Guidelines: Passing Storms

Sunset.jpg

By Simon Ambit

It started as a dull grumble way down deep in the back of the canyon’s throat. In the beginning it was something you had to stop and listen for to ensure that you’d actually heard it. But as the breeze swirled north from the bowels of East Mountain, the skies over the south end of the lake grew to a deep grey. As time rolled slowly by, the clouds that once coasted lightly overhead were now packed together in a vaulted traffic jam of cumulonimbus proportions.

The previous grumble had grown beyond a monstrous growl and was now a barrage of clapping thunder. It seemed to boom out Morse Code commands to the raindrops, which now fell in thick sheets around the entire valley surrounding the reservoir. The downpour caused the entire surface of the water to come to life, boiling and dancing about in a sort of harmonic rage.

Adults scurried about to tuck items into nooks and children ran for cover. It was an impressive sight to watch as the mountain rain storm rolled across the valley. The forces of God and nature are impressive and inspiring, they are uncontrolled by us mortals (though we try at times) and yet do us so very much good when we concede to follow their lead.

Just as abruptly as the storm had leapt over the mountain peaks to the south, it now slid through the saddle passes to the north as it rumbled on along and marched out of sight and ear shot. With the storm complete and the children out of hiding we set out in the canoe for an evening of fishing. The setting sun waved its daily goodbyes behind the silver curtains of the trailing clouds, this combined with the refreshing coat of water-based paint laid down upon the entire valley by the passing storm created a scene of majesty and serenity.

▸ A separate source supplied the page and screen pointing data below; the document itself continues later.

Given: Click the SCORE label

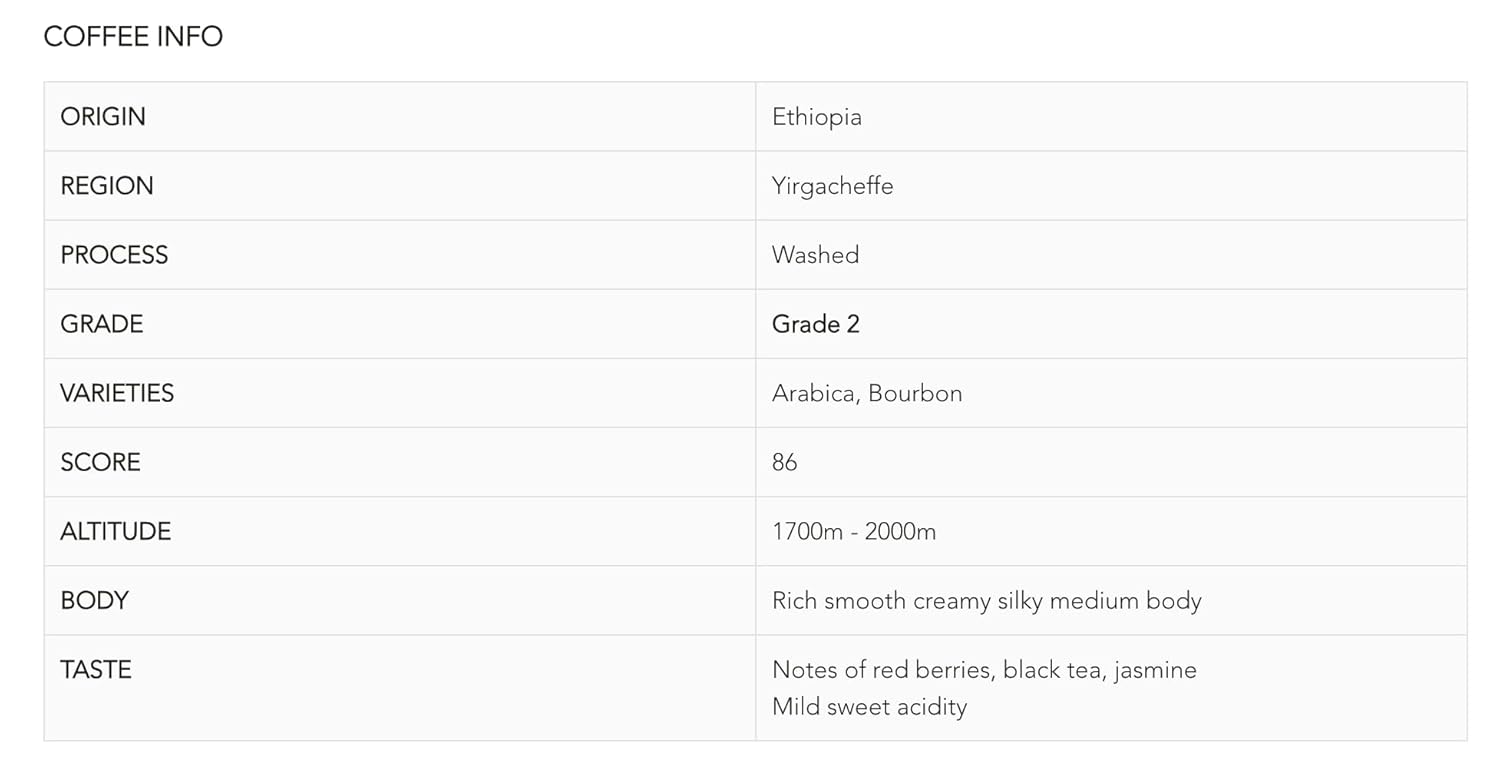Looking at the screenshot, I should click(x=100, y=462).

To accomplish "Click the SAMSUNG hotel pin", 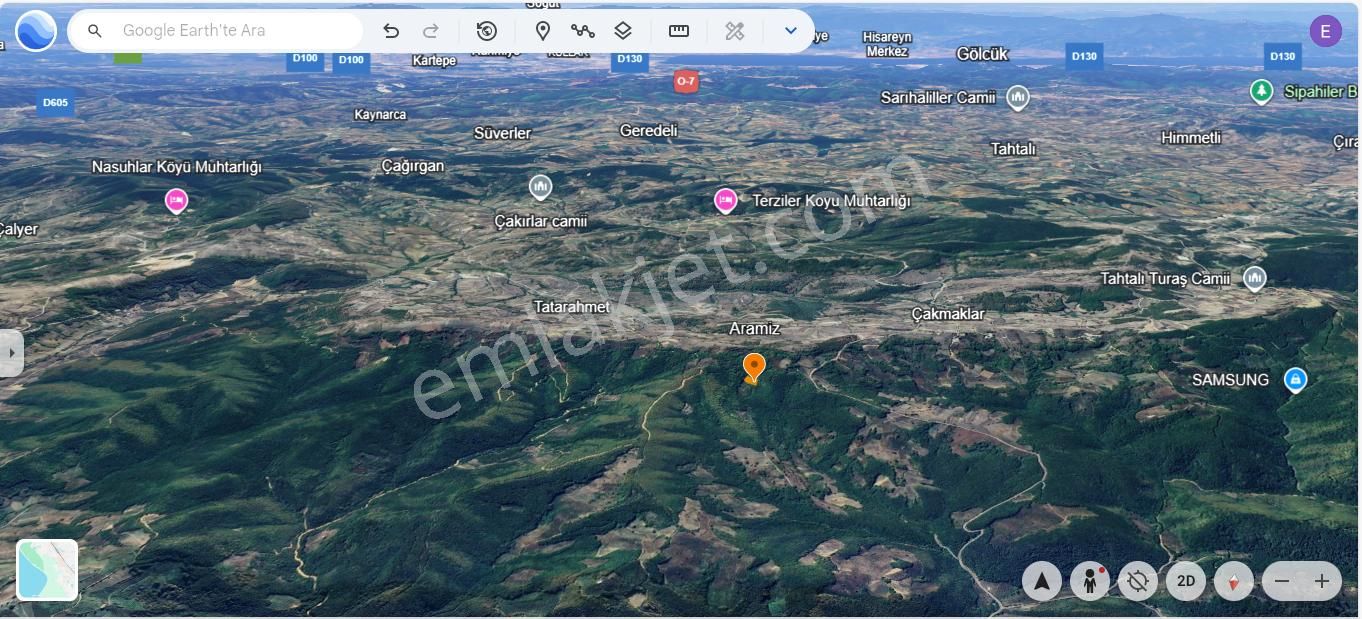I will [x=1296, y=379].
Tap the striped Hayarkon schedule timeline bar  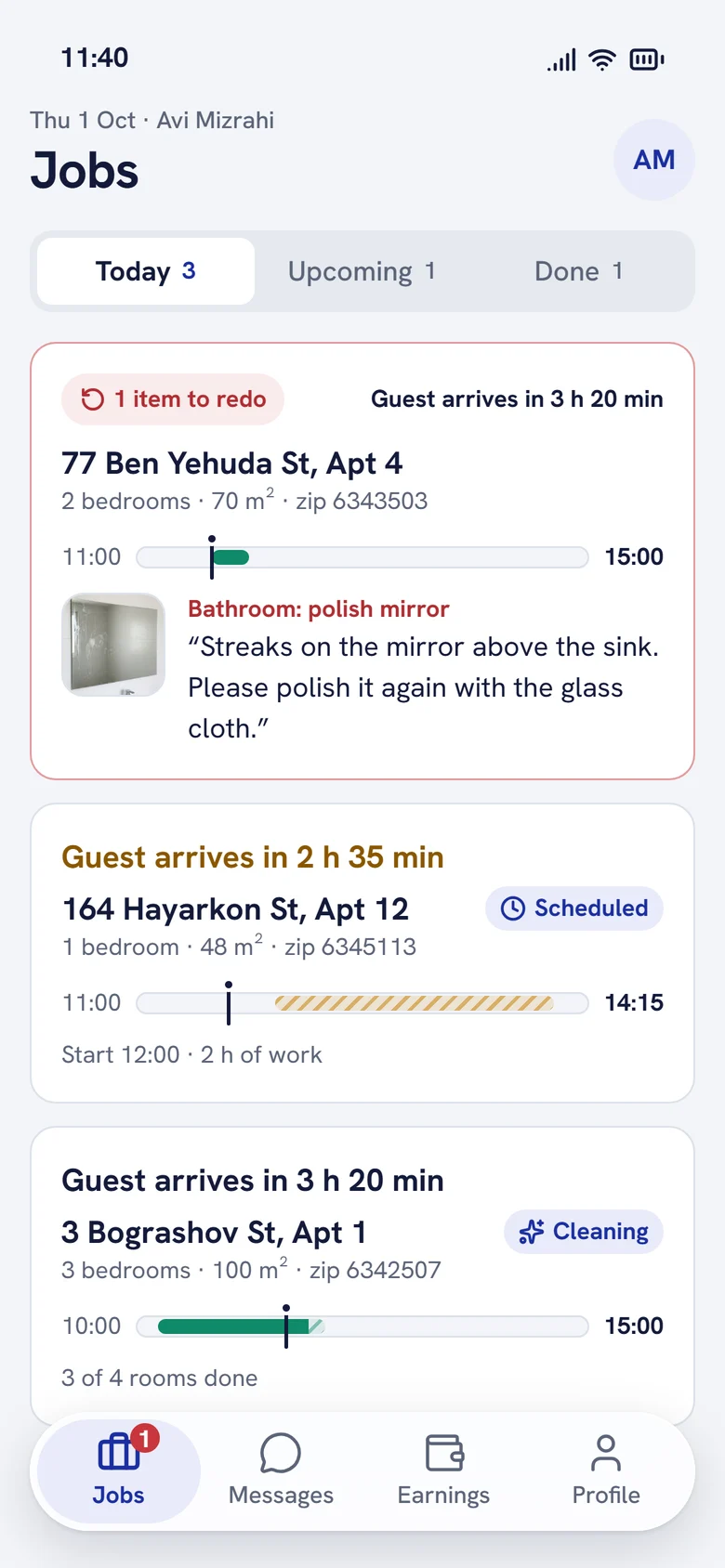(x=415, y=1003)
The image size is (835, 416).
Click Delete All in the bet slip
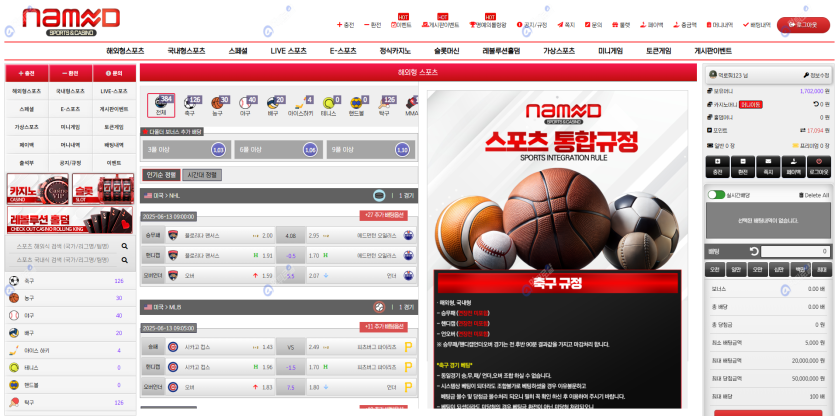coord(812,195)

It was a great moment to be out there on the lake in such a setting as this, with three generations of fishermen enjoying themselves together. The canoe slid silently through the water and I was grateful for the chance to be out on the water with my boys and my dad; fishing, relaxing and watching a storm weathered sunset sink into the mountain pines. It doesn’t get much better than that in my book! Life is good, enjoy the passing storms.